DIY A/C Recharge kit for 2002 Sonata GLS

Discussion in 'Hyundai Sonata' started by Thee Chicago Wolf, Aug 8, 2006.

  1. All,

    Have any of you done a recharge on your A/C unit? Mine seem to have
    run out and needs to be charged. If you've done it, do you recommend
    using one of the kits available at an auto-part store (Murray's,
    AutoZone, etc.) or have it done by a pro? I've been told the kits are
    pretty easy to use so I would like to learn to do it myself. Thanks
    for any help.

    - Thee Chicago Wolf
     
    Thee Chicago Wolf, Aug 8, 2006
    #1
  2. Thee Chicago Wolf

    Tom Guest

    To do it right, you need to start from scratch, which means you need a good
    set of gauges and know how to use them. You also need a vacuum pump to hook
    up to the system, which will cost you about $400 or so. You really do need
    to know the procedure so get a shop manual for the car. If you do it wrong,
    and open up the high pressure side to the can of freon, you're dead! It's
    really not that hard but you just need to know the steps and precautions.
     
    Tom, Aug 11, 2006
    #2
  3. Thee Chicago Wolf

    Eric G. Guest

    Sorry, but you don't need a vacuum pump. If you have good gauges, hooked
    up to the right ports, know the ambient air temp., and how much charge the
    system is supposed to have, you can fill the system properly without a
    problem.

    Eric
     
    Eric G., Aug 11, 2006
    #3
  4. Thee Chicago Wolf

    gerry Guest

    [original post is likely clipped to save bandwidth]
    You need a good sensitive refrigerant scale. Virtually all automotive AC
    systems are charged by weight, not pressure/temperature.

    gerry
     
    gerry, Aug 11, 2006
    #4
  5. Thee Chicago Wolf

    Eric G. Guest

    From the factory, yes. In the field, it can actually be better to use
    pressure/temperature. What do you propose? Evacuate the entire system and
    add X ounces of refrigerant?
     
    Eric G., Aug 11, 2006
    #5
  6. Thee Chicago Wolf

    Matt Whiting Guest

    I believe that is the correct way to do it. That obviously isn't what
    happens with the DIY kits.

    Matt
     
    Matt Whiting, Aug 11, 2006
    #6
  7. Thee Chicago Wolf

    Eric G. Guest

    Absolutely, it is the right way to do it. We were talking about DIY from
    the start, or so I thought. Although gauges can cost hundreds of dollars,
    you can usually find someone that will let you borrow a set, and then you
    can just use a can of R-134a from an auto supply.

    Eric
     
    Eric G., Aug 12, 2006
    #7
  8. Thee Chicago Wolf

    JS Guest

    You might not need a vacuum pump for your AC service, but I sure do.

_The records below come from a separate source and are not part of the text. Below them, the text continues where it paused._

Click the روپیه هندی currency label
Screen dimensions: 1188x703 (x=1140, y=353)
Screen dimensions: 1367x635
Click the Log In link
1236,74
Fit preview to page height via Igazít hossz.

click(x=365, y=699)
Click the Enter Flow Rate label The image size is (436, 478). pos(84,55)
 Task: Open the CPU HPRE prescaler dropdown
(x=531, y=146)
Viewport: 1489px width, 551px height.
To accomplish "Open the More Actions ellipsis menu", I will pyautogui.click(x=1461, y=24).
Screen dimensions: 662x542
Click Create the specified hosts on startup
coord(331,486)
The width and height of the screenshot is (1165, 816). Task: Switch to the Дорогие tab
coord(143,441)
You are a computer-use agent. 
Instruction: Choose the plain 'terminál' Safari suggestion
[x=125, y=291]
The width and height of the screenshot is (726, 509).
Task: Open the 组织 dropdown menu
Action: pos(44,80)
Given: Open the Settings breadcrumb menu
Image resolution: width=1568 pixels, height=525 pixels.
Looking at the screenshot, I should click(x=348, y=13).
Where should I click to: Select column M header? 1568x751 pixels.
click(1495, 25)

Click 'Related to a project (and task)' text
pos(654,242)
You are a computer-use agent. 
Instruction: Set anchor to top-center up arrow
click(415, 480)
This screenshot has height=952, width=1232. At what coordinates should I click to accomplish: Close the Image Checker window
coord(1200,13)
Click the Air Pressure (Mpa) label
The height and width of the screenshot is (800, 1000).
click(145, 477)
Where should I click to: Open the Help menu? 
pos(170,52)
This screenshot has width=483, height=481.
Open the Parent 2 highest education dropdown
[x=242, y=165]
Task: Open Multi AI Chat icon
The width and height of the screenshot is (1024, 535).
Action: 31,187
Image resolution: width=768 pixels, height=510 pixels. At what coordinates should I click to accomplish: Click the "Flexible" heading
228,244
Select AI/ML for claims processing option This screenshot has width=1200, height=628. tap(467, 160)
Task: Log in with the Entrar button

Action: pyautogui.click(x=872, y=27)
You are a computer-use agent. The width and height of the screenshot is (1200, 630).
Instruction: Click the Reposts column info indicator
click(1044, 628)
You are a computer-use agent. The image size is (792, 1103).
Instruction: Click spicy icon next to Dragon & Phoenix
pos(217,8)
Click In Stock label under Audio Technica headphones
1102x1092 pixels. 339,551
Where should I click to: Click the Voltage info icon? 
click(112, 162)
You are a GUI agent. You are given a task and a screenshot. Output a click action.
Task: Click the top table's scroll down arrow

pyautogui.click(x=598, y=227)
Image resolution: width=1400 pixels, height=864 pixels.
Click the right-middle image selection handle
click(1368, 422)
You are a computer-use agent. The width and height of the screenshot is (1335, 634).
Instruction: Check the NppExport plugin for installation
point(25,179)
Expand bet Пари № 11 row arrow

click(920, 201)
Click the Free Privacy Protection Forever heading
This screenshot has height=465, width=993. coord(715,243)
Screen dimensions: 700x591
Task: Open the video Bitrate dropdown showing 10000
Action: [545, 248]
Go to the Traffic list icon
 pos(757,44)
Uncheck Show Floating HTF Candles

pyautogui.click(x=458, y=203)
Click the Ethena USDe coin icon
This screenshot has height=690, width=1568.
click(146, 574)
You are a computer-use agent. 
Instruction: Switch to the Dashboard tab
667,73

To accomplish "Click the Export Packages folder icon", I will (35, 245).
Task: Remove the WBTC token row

    Of course, I like my AC cold and my pumps happy and long lasting. Iced
    up orifice tubes suck.

    JS
     
    JS, Aug 12, 2006
    #8
  9. Thee Chicago Wolf

    gerry Guest

    [original post is likely clipped to save bandwidth]
    Weigh in is the ONLY proper way!!! That is also why legal recharging
    places have recovery/recycle equipment. In the US, the EPA actually
    requires 609 certification to work on MVAC equipment such as an
    automobile. "Recharge kits" exist because R-141a does not need a
    certification to purchase and the EPA overlooks the private usage.

    Weigh-in is the only way to get a full charge without overcharging!

    Automotive systems use an accumulator or receiver and TXV metering.
    Since this setup keeps a reserve of liquid, the amount of reserve can
    not be determined via pressure. Too little and you will get less than
    desired capacity. Too much and you get liquid in the compressor and
    destroy it. Pressure remains the same without regard to liquid level in
    the receiver or accumulator.

    gerry
     
    gerry, Aug 12, 2006
    #9
  10. Thee Chicago Wolf

    gerry Guest

    [original post is likely clipped to save bandwidth]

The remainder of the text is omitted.